I read Tommy's Honour, by Kevin Cook. It's an extraordinary story of young Tommy Morris. But it's not only about golf. Golf is certainly the passion that drives these two men, but it's ostensibly a family drama and a love story.
You not only filmed onsite in Scotland, but you also re-created the R&A building and parts of the Old Course, correct?
We managed to find one of the only bits of land in Fife that hadn't been changed into a golf course. So we built half the R&A from the original plans, real size, and digitally created the other half. And we also created the 18th green and first tee and dug a ditch for the Swilcan Burn at the end.
What did you think of your actors' golf swings?
It was a very, very different time, and a different swing [was required]. Hickory-shafted clubs are really heavy, so they had very narrow swings. Peter Mullan, who plays Old Tom, and Jack Lowden, who plays Young Tommy, really practiced the authentic swing. Old Tom's swing was very tick-tock, straight-back, straight-through. And Tommy was sort of like a clock spring, coiled up and then unwinding. And [the actors] practiced over and over and over and created their own swings.
Did your golf-loving dad, Sean Connery, get you into the game?
He did, yeah. He gave me a 7-iron with the shaft cut down when I was quite young, and I used to smack that around.

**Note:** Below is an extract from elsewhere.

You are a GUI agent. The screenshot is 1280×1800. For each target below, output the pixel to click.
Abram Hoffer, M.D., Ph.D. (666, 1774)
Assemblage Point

Do you still get a chance to tee it up with him occasionally?
Dad lives on a golf course in the Bahamas, and I still play with him. About six weeks ago, he got a hole-in-one. I've never had a hole-in-one. This was his fifth! I mean, what? He still loves the game. And I think it's beautiful to see him out there still plugging away.
An ace at age 86? That's amazing. Any other memories stand out about your famous father?
He used to do an annual pro-celebrity event in Scotland, alternating between Turnberry and Gleneagles. It was magical just to walk the course with friends, family. It's something that I hopefully brought to the movie. The film has this wonderful relationship between the father and son, and that had a deep emotional impact for me because I feel as though [the golf course] is a place where I've learned to know my dad.